Work instruction 1: Print the passage of the travel text about lodging in Brazil from "If you anticipate" up to and including "such a home.", with every word unchanged.
Work instruction 2: Output the lines of the records from the line with "This screenshot has width=1280, height=800." up to and including the line with "at (689, 186).", reproducing each one without changes.

Text provided:
▼
You will probably not want to stay in a motel in Brazil, as here (and throughout much of Latin America), a motel is not a place to stay overnight, but to go just for a romantic tryst. While some can be quite luxurious, you wouldn't book a week in one.


Hostels (often called albergues in Brazil) are an inexpensive option for younger (but not only) travellers. Hostels are particularly common in the more touristy locales. They can be a great way to economise and also to meet fellow travellers.

If you anticipate staying in hostels frequently, you may wish to pick up a membership with Hostelling International, which should pay for itself in discounted stays.


Airbnb has grown rapidly in Brazil. In cities large and small you can now rent a room in a private home. This is an economical way to travel, and to see how Brazilians live.

Long-term accommodation in Brazil

In cities throughout Brazil, most people live in apartment blocks. Apartment buildings are typically the best option for expats as well, for a couple of reasons — most have a doorman, known as a porteiro, which makes them more secure than detached houses, and often they will have amenities such as a swimming pool, game room, covered parking, etc..

Detached homes are found in smaller cities and towns and in rural areas. Security can be an issue, so think carefully before buying or renting such a home.

Homes in Brazil, even those built today, are rarely weather-proof. Even in the South, where winter months (June-August) are quite chilly, many homes have no insulation and no form of heating. Central heating is unheard of in Brazil. Rooms may have an AC/heating unit, or portable electric room heaters called estufas.
▲
Task input:
▼
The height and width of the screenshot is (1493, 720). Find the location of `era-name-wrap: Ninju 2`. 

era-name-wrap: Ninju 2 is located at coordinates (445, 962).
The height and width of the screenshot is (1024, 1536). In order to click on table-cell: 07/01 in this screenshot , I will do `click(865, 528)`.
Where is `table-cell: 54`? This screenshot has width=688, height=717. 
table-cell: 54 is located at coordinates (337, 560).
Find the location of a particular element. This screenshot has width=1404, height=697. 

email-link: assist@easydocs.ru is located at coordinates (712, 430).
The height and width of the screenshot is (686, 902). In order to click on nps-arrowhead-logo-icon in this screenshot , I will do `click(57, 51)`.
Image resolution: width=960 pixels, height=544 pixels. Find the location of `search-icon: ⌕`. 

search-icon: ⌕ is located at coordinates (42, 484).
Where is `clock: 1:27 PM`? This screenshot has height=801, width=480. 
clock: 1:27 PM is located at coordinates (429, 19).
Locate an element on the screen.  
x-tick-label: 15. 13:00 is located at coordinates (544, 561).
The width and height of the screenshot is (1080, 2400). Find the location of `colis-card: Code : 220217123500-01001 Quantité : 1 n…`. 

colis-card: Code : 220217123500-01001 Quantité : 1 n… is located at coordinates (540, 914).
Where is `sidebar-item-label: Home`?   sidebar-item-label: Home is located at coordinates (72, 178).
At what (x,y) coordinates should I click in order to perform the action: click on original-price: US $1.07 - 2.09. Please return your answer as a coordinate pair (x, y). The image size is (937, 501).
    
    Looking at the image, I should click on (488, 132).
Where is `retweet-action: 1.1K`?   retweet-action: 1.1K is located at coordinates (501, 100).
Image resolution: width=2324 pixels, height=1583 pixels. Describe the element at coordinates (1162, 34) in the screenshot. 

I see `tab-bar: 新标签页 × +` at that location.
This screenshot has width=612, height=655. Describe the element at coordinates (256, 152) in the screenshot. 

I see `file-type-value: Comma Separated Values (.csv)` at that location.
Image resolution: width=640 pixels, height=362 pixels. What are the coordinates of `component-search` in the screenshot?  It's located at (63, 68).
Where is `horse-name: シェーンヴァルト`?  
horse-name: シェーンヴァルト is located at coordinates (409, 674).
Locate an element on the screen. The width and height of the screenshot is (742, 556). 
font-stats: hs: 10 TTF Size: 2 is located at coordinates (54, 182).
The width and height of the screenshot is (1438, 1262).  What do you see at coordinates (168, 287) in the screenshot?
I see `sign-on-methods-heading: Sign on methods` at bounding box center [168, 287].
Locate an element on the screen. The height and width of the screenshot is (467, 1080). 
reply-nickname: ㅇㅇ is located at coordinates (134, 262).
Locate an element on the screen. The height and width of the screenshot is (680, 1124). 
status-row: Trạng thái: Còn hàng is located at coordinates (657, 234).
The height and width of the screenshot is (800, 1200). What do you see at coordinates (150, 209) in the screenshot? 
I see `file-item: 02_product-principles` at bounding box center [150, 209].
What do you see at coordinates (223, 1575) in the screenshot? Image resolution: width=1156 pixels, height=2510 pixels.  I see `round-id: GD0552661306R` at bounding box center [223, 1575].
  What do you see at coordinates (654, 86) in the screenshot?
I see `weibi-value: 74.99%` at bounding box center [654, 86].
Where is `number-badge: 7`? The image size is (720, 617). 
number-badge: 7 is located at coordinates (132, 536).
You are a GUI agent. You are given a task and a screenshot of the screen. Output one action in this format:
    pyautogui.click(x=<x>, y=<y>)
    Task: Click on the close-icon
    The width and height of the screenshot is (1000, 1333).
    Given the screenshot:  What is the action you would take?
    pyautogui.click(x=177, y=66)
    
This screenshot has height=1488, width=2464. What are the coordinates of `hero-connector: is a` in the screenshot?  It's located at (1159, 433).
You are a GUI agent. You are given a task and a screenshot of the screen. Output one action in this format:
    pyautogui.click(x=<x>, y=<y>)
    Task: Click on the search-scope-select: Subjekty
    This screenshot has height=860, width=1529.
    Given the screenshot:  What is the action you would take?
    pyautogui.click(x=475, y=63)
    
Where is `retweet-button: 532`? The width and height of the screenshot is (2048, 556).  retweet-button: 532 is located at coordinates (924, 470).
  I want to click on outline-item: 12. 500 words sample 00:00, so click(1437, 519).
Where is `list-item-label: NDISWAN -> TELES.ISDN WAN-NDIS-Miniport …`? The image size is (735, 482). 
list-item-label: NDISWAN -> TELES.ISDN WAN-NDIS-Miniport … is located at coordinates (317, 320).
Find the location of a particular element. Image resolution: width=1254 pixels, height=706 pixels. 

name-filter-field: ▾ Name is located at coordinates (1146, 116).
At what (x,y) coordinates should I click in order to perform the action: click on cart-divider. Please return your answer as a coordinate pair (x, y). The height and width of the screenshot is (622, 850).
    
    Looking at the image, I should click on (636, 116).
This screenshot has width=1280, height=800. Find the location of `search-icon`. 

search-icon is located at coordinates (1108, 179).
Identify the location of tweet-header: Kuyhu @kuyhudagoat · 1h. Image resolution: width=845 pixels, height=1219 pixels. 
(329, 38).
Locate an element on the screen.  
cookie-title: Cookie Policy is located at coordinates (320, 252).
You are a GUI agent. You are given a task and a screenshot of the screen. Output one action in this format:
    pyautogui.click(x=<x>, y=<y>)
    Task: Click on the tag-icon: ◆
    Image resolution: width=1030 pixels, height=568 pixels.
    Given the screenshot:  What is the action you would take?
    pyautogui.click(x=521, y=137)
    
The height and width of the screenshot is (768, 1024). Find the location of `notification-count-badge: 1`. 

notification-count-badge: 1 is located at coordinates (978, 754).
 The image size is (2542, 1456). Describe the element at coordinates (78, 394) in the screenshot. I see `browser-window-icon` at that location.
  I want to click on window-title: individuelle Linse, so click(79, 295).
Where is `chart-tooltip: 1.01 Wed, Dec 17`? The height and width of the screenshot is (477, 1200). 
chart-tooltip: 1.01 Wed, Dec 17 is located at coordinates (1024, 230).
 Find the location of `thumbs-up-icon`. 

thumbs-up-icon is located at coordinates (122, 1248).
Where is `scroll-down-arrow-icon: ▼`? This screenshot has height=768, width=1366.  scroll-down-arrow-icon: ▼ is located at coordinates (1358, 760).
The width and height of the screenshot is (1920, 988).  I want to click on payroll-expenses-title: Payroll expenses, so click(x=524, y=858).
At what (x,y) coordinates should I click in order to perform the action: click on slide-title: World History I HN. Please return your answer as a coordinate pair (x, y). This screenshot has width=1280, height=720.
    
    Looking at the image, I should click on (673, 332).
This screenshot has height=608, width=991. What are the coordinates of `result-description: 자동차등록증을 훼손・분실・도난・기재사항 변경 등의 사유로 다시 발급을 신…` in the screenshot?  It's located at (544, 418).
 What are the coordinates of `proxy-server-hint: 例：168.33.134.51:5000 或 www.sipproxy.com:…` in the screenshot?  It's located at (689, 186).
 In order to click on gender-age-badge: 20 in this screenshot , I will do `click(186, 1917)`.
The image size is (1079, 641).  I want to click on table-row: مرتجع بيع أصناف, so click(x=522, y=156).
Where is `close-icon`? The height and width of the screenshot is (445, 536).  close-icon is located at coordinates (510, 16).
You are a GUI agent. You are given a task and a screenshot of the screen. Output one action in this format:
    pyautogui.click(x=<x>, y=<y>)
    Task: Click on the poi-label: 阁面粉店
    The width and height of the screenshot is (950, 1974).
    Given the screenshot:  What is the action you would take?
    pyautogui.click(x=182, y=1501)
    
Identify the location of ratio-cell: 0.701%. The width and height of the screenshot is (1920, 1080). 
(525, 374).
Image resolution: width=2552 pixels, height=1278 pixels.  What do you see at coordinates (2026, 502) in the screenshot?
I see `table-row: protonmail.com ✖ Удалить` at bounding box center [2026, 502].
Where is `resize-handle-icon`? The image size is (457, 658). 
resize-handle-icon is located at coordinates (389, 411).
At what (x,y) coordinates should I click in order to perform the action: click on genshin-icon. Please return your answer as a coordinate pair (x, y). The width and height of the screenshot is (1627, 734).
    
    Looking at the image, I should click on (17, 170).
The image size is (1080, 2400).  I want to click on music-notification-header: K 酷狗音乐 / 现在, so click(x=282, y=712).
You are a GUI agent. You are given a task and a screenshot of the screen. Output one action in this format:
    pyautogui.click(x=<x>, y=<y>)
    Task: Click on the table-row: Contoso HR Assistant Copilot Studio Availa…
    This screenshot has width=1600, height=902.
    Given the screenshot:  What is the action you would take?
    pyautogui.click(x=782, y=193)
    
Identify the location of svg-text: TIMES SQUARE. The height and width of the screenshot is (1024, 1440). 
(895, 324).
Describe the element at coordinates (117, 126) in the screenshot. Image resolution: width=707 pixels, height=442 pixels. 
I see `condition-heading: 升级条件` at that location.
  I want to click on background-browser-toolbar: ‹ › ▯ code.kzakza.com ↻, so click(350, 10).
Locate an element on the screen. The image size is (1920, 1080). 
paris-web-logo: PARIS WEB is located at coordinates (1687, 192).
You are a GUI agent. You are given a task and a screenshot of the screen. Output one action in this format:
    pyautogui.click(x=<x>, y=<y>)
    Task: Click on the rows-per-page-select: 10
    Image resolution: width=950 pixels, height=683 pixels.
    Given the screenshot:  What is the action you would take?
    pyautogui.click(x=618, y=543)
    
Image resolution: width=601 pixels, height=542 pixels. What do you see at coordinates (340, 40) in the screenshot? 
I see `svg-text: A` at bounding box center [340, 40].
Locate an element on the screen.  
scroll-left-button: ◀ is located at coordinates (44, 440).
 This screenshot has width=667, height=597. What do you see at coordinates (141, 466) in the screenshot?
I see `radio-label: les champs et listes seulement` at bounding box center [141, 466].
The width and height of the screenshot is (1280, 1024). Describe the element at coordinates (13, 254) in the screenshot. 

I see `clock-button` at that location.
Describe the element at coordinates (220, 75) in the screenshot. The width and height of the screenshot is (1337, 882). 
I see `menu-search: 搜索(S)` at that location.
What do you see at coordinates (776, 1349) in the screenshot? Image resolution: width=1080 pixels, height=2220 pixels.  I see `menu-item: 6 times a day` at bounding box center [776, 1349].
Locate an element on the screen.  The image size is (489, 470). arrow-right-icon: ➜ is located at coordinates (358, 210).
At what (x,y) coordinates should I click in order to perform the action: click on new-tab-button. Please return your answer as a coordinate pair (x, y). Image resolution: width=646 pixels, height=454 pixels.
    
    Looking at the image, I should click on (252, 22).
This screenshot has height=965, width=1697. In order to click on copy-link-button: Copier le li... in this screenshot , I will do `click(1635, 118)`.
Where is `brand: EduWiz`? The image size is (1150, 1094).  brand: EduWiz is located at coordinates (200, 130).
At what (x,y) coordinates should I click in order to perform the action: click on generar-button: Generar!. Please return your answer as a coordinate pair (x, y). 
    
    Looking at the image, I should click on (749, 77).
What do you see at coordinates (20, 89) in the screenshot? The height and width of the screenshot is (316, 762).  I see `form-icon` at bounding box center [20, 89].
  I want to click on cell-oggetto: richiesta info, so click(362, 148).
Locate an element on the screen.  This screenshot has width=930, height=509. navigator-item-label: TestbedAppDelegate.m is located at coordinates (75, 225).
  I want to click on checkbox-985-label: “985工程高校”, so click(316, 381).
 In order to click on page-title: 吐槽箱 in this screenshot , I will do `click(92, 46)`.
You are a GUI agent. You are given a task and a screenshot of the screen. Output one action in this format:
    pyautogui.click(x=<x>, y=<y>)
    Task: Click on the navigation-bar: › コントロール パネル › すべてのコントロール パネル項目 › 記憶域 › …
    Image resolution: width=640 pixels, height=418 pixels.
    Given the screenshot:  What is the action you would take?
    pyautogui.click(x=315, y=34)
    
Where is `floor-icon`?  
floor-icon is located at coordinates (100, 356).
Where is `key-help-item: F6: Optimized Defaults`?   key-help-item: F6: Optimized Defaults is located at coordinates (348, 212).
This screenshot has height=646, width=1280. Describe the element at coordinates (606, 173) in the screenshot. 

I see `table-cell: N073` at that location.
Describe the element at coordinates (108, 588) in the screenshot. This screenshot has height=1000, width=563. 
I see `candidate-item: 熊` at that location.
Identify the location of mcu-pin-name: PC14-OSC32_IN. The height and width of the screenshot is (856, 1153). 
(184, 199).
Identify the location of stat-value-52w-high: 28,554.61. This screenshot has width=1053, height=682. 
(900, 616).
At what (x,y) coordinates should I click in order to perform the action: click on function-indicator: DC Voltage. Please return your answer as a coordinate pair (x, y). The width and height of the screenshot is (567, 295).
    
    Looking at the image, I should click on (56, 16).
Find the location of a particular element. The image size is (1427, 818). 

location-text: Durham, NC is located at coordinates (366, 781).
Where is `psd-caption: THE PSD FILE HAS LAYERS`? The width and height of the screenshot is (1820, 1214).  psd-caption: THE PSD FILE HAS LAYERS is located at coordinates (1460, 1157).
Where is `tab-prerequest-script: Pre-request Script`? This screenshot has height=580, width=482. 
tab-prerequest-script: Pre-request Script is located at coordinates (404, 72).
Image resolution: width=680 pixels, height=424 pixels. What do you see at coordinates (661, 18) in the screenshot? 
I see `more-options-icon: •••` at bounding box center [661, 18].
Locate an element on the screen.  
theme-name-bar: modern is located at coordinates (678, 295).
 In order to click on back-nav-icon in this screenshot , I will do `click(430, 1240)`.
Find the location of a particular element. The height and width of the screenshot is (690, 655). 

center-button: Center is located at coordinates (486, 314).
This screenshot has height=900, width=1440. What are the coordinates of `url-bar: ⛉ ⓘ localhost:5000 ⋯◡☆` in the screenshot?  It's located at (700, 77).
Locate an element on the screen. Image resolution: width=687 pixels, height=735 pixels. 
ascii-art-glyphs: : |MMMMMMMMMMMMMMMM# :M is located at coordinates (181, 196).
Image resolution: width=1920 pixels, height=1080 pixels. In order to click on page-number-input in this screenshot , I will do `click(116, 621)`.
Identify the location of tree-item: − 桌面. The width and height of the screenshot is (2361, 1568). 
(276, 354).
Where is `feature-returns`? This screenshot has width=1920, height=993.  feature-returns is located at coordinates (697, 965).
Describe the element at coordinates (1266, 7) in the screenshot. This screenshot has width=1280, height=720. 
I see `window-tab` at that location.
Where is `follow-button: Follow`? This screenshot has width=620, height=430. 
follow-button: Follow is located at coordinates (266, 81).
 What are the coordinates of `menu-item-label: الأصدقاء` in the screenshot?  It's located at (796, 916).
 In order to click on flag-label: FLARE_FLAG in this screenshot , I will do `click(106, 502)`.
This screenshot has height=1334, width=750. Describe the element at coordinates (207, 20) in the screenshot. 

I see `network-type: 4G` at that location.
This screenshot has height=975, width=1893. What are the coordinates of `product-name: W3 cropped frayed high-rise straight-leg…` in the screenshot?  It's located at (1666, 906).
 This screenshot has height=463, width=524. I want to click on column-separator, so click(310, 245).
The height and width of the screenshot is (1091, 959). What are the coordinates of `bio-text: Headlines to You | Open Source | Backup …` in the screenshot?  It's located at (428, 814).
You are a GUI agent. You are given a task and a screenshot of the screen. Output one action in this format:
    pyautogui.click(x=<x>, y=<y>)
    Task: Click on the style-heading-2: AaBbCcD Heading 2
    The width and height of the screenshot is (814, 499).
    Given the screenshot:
▲
Exercise answer 1:
If you anticipate staying in hostels frequently, you may wish to pick up a membership with Hostelling International, which should pay for itself in discounted stays.


Airbnb has grown rapidly in Brazil. In cities large and small you can now rent a room in a private home. This is an economical way to travel, and to see how Brazilians live.

Long-term accommodation in Brazil

In cities throughout Brazil, most people live in apartment blocks. Apartment buildings are typically the best option for expats as well, for a couple of reasons — most have a doorman, known as a porteiro, which makes them more secure than detached houses, and often they will have amenities such as a swimming pool, game room, covered parking, etc..

Detached homes are found in smaller cities and towns and in rural areas. Security can be an issue, so think carefully before buying or renting such a home.

Exercise answer 2:
This screenshot has width=1280, height=800. Find the location of `search-icon`. 

search-icon is located at coordinates (1108, 179).
Identify the location of tweet-header: Kuyhu @kuyhudagoat · 1h. Image resolution: width=845 pixels, height=1219 pixels. 
(329, 38).
Locate an element on the screen.  
cookie-title: Cookie Policy is located at coordinates (320, 252).
You are a GUI agent. You are given a task and a screenshot of the screen. Output one action in this format:
    pyautogui.click(x=<x>, y=<y>)
    Task: Click on the tag-icon: ◆
    Image resolution: width=1030 pixels, height=568 pixels.
    Given the screenshot:  What is the action you would take?
    pyautogui.click(x=521, y=137)
    
The height and width of the screenshot is (768, 1024). Find the location of `notification-count-badge: 1`. 

notification-count-badge: 1 is located at coordinates (978, 754).
 The image size is (2542, 1456). Describe the element at coordinates (78, 394) in the screenshot. I see `browser-window-icon` at that location.
  I want to click on window-title: individuelle Linse, so click(79, 295).
Where is `chart-tooltip: 1.01 Wed, Dec 17`? The height and width of the screenshot is (477, 1200). 
chart-tooltip: 1.01 Wed, Dec 17 is located at coordinates (1024, 230).
 Find the location of `thumbs-up-icon`. 

thumbs-up-icon is located at coordinates (122, 1248).
Where is `scroll-down-arrow-icon: ▼`? This screenshot has height=768, width=1366.  scroll-down-arrow-icon: ▼ is located at coordinates (1358, 760).
The width and height of the screenshot is (1920, 988).  I want to click on payroll-expenses-title: Payroll expenses, so click(x=524, y=858).
At what (x,y) coordinates should I click in order to perform the action: click on slide-title: World History I HN. Please return your answer as a coordinate pair (x, y). This screenshot has width=1280, height=720.
    
    Looking at the image, I should click on (673, 332).
This screenshot has height=608, width=991. What are the coordinates of `result-description: 자동차등록증을 훼손・분실・도난・기재사항 변경 등의 사유로 다시 발급을 신…` in the screenshot?  It's located at (544, 418).
 What are the coordinates of `proxy-server-hint: 例：168.33.134.51:5000 或 www.sipproxy.com:…` in the screenshot?  It's located at (689, 186).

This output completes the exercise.